### Activity
Hand back, word for word, the lines from the one containing "Image resolution: width=1000" to the end of the records, both included, and leave out pictures.

(Stored data entries)
--------------------
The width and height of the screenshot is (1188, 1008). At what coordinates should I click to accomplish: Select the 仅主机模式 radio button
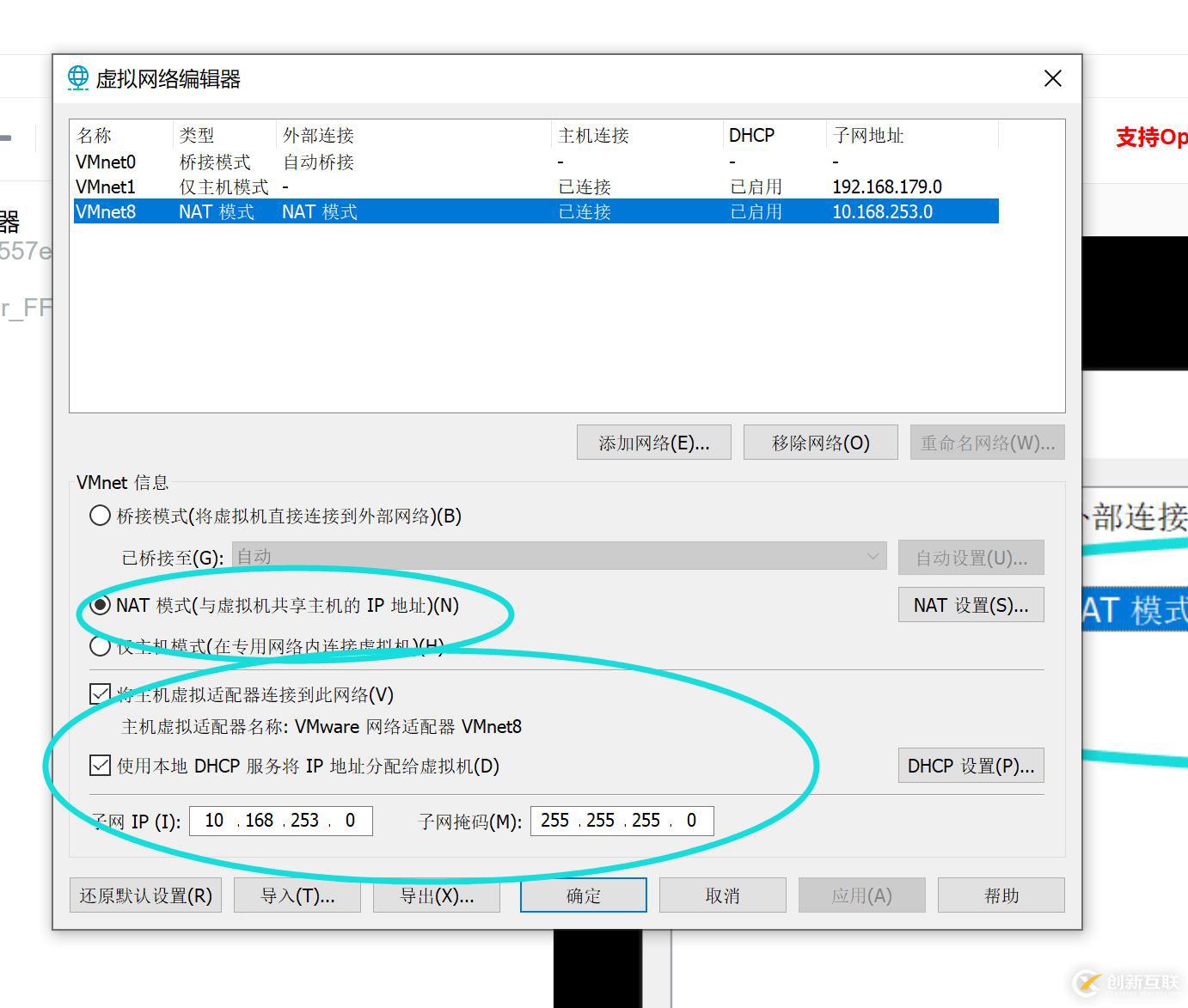click(99, 645)
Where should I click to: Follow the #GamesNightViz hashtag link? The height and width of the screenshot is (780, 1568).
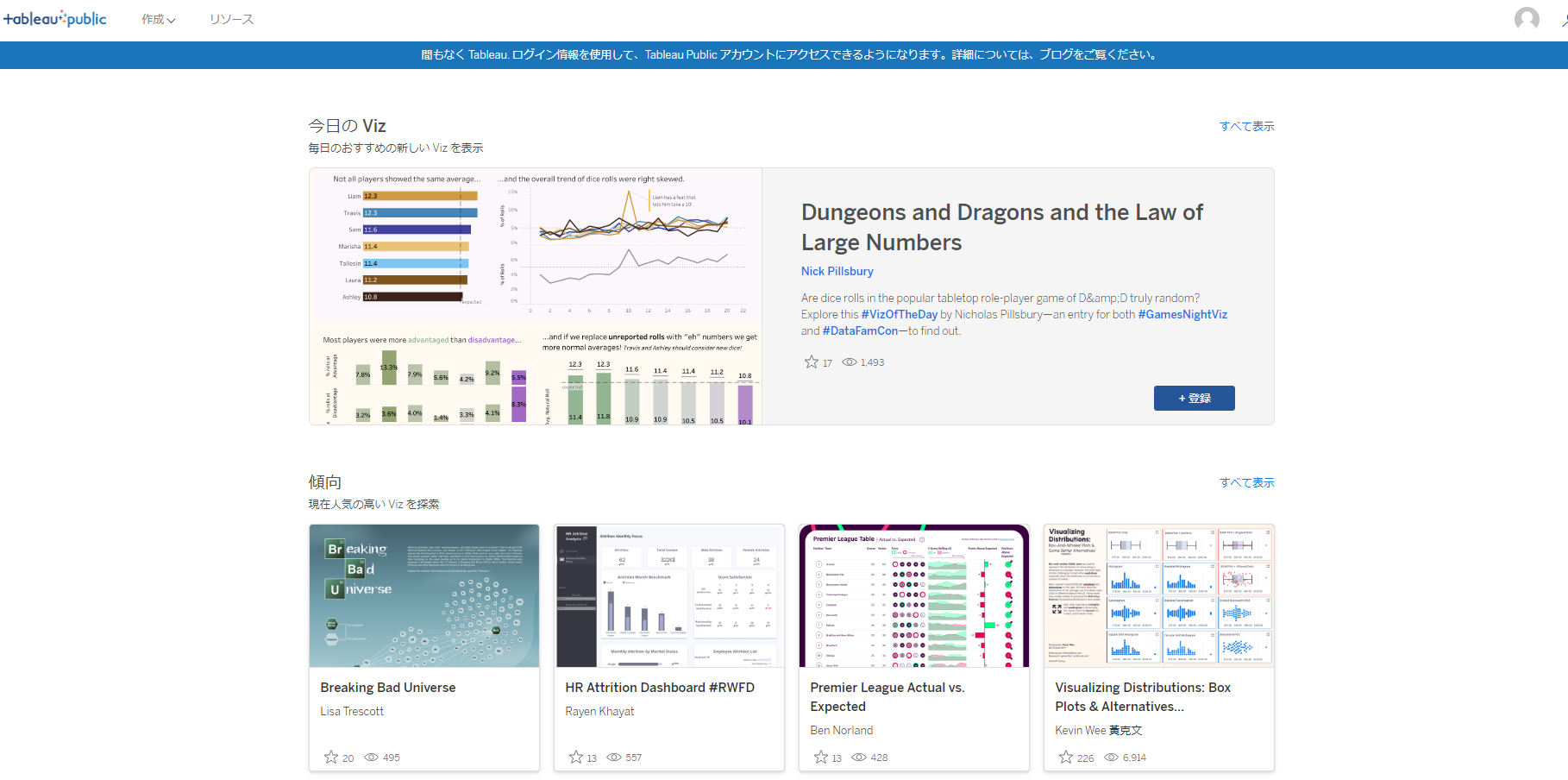[1182, 315]
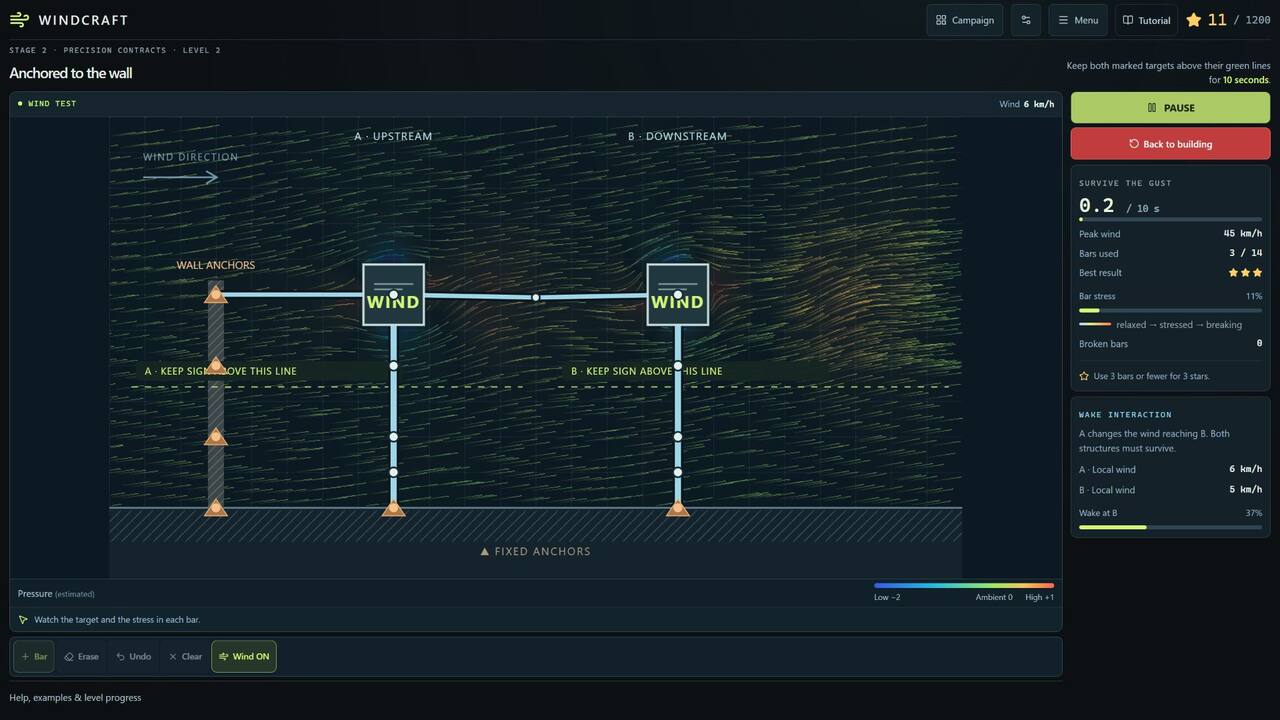Click the Clear tool
The image size is (1280, 720).
(185, 657)
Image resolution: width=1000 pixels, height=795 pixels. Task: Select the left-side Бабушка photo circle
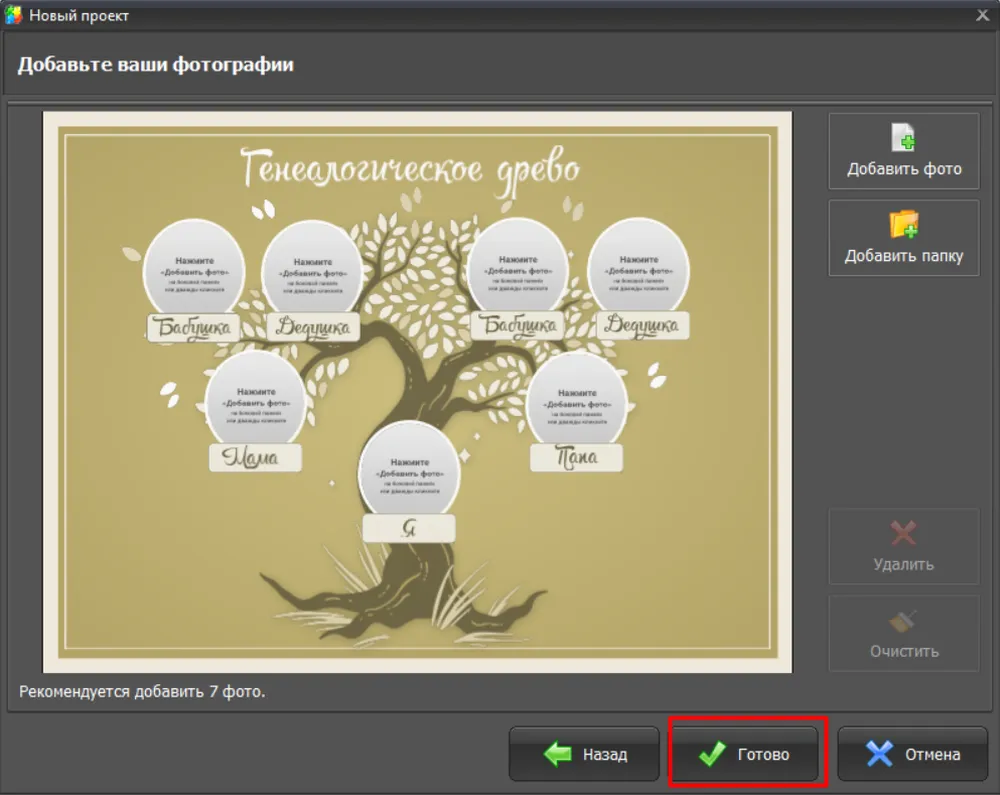click(193, 268)
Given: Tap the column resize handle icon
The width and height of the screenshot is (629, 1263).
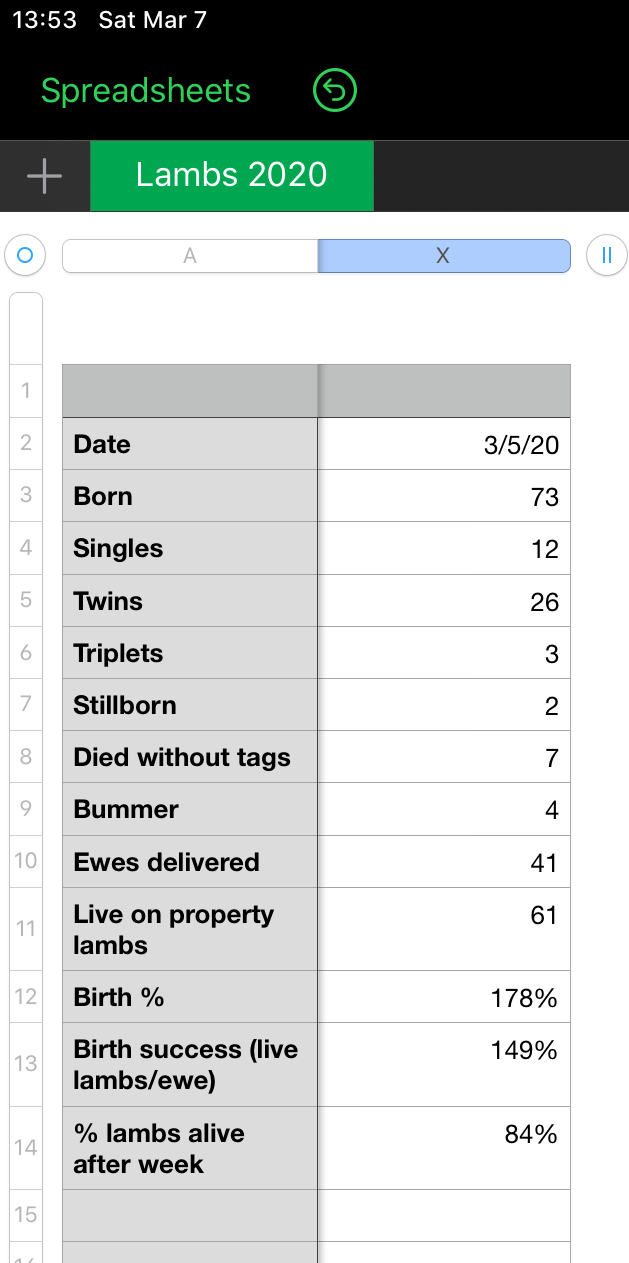Looking at the screenshot, I should coord(606,255).
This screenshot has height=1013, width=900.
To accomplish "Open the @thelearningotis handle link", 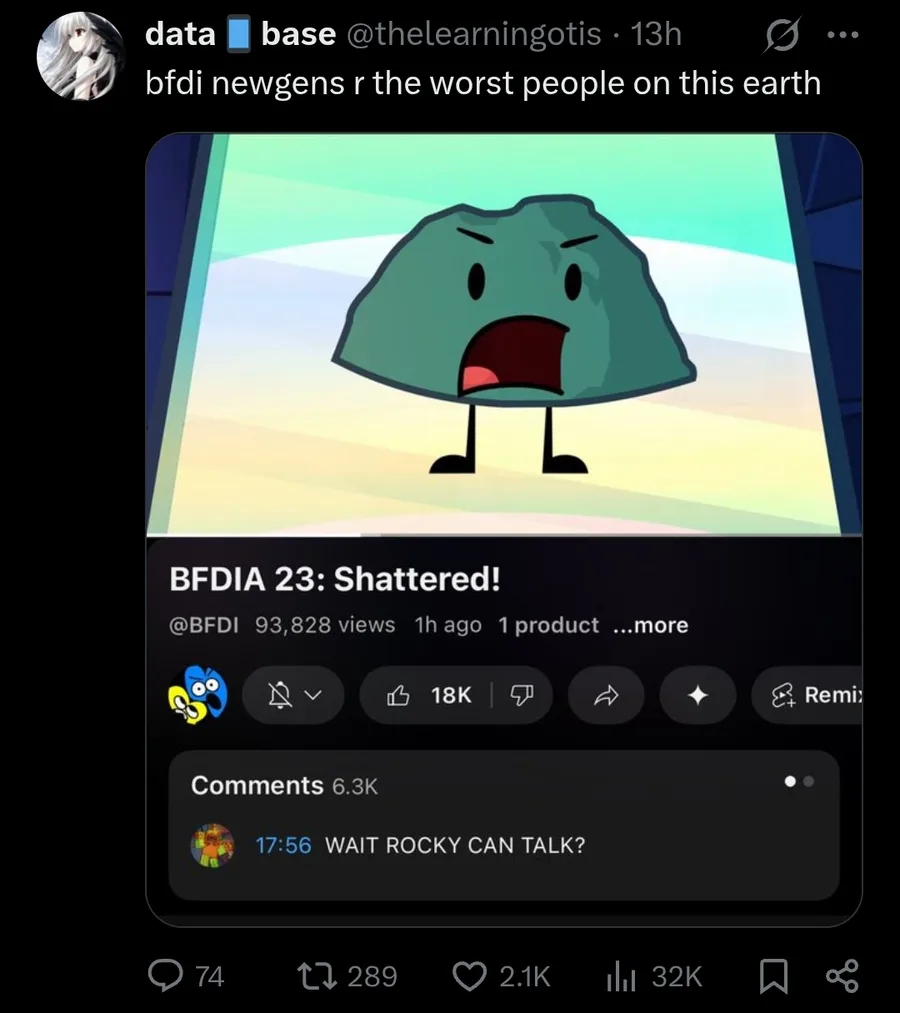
--------------------
### Finished exercise
Image resolution: width=1000 pixels, height=795 pixels. Task: Select the left-side Бабушка photo circle
click(193, 268)
Given: Tap the column resize handle icon
The width and height of the screenshot is (629, 1263).
Looking at the screenshot, I should coord(606,255).
This screenshot has height=1013, width=900.
To accomplish "Open the @thelearningotis handle link", 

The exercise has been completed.